At first only gays and IV drug users were being killed by AIDS, but the public now knows every person could be devastated by it.

Since the Grim Reaper ad campaign aired more than 20 years ago, Australia has had some of the lowest HIV transmission rates in the world.

Anti-retroviral drug treatments have successfully transformed the disease into a chronic manageable condition rather than an automatic death sentence.

But in the past decade HIV transmissions in Australia have spiked.

The Federal Government has launched new strategies to tackle the growing rates of HIV and sexually transmitted infections (STIs).

Among other things, they will focus on groups at increasing risk, such as Indigenous drug users and people who have sex on overseas holidays.

Parliamentary Secretary for Health Mark Butler says infection rates have stabilised in the past two years but there is a danger of emerging epidemics among several new high-risk groups.

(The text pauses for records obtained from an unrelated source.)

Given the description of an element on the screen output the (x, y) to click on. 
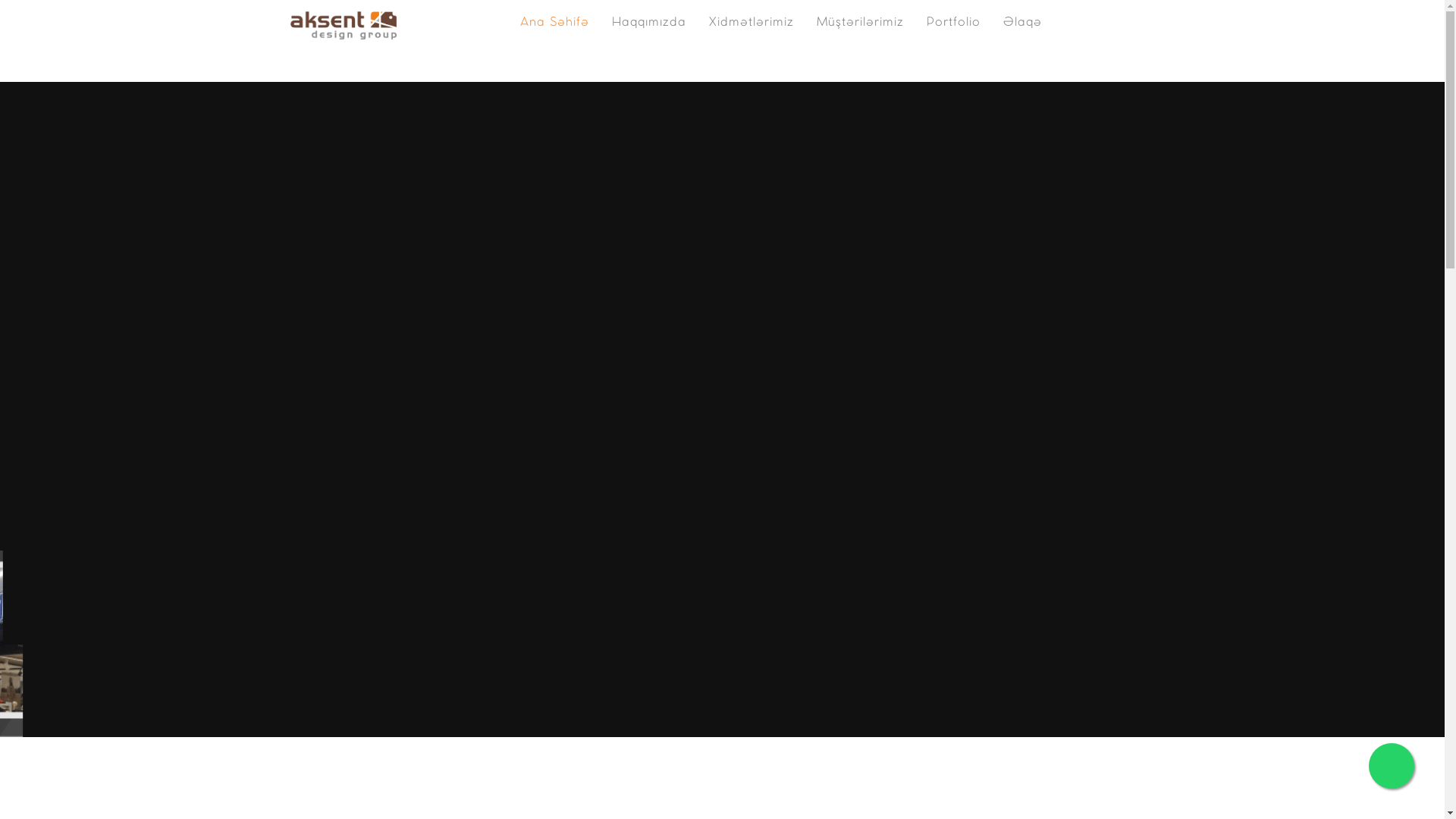
Portfolio Element type: text (953, 22)
Back to the article Element type: hover (47, 23)
Previous Demo Element type: hover (23, 23)
Given the description of an element on the screen output the (x, y) to click on. 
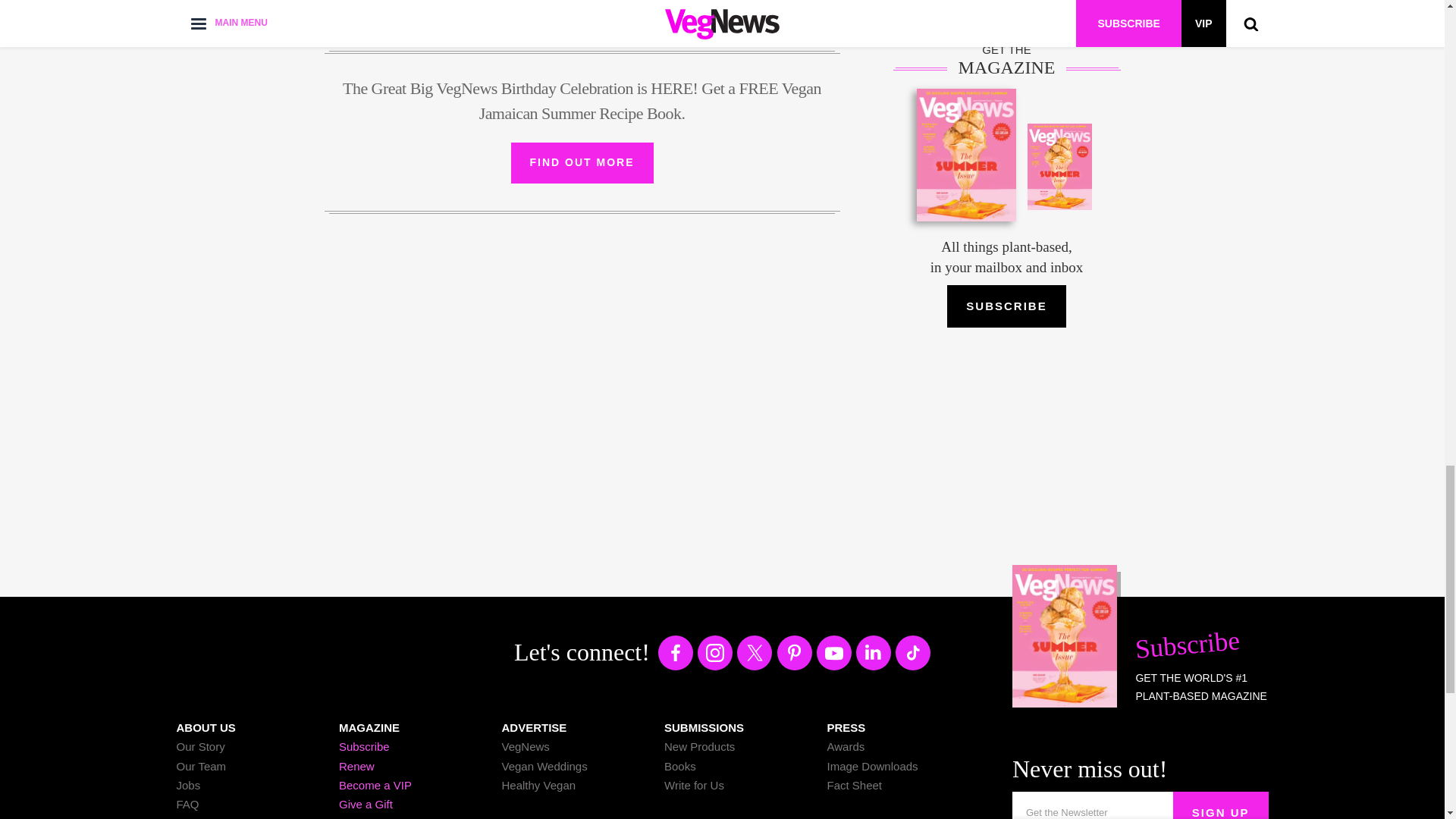
Share article on Twitter (601, 8)
Share article via email (661, 8)
Sign Up (1220, 805)
Given the description of an element on the screen output the (x, y) to click on. 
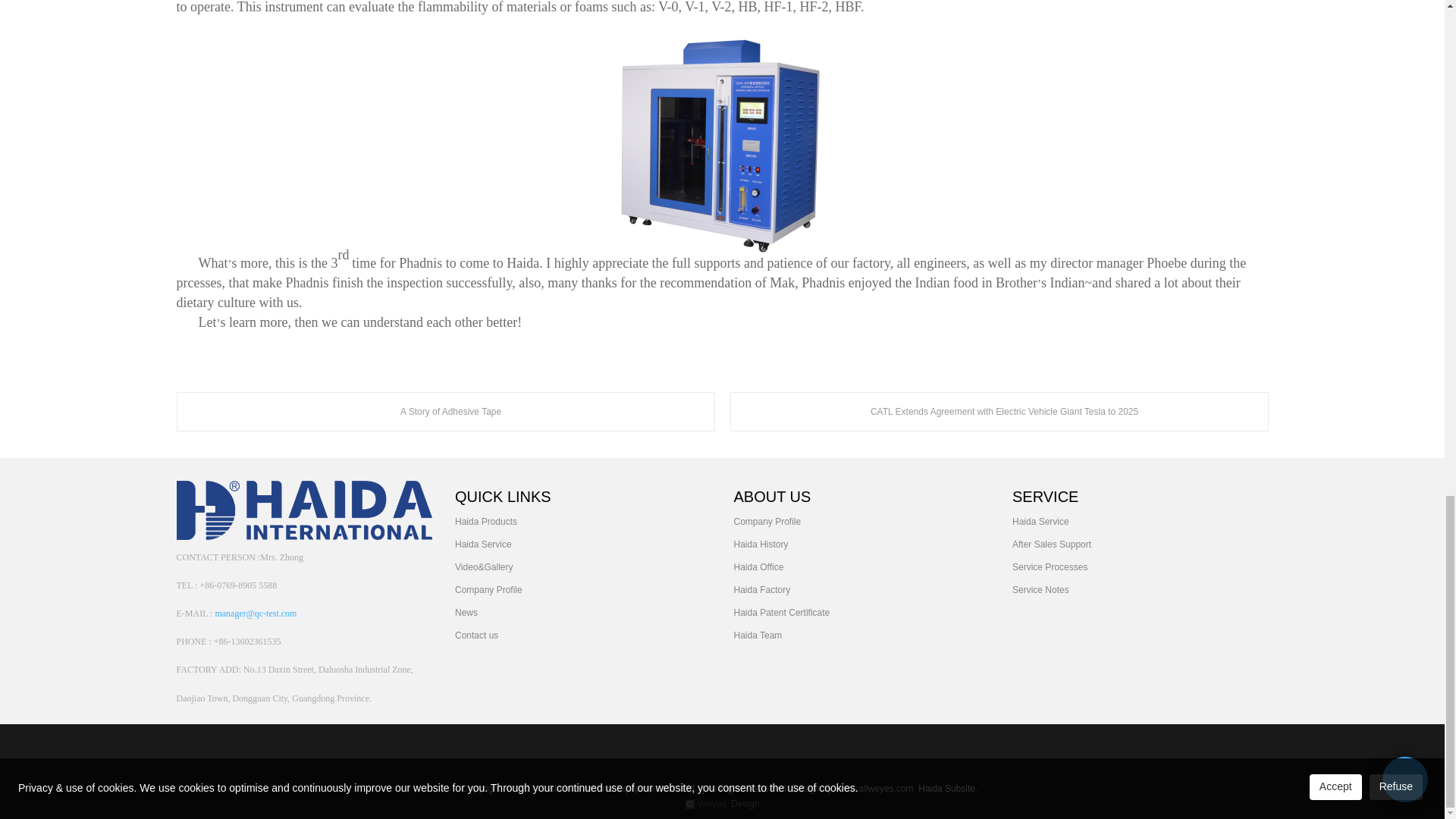
A Story of Adhesive Tape (445, 411)
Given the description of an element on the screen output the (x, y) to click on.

"Men who have sex with men is still the biggest group in the population who contract HIV, but there are other populations now that we're seeing emerging, which we need to target with prevention messages," he said.

"For example, people travelling to and from high-prevalence countries in Africa and Asia, we need to get messages very clearly across to them as they are leaving the country to practice safe sex if they're having sex over there."

The other main community identified in that group is Indigenous people who inject drugs.

The rates of other sexually transmitted infections have also soared.

Chlamydia and syphilis cases have nearly doubled since 2004 and there is evidence people are more susceptible to HIV if they have another STI.

Professor Michael Kidd, who chaired a ministerial advisory group on sexual disease strategies, says safe sex messages have not been getting out to many young Australians.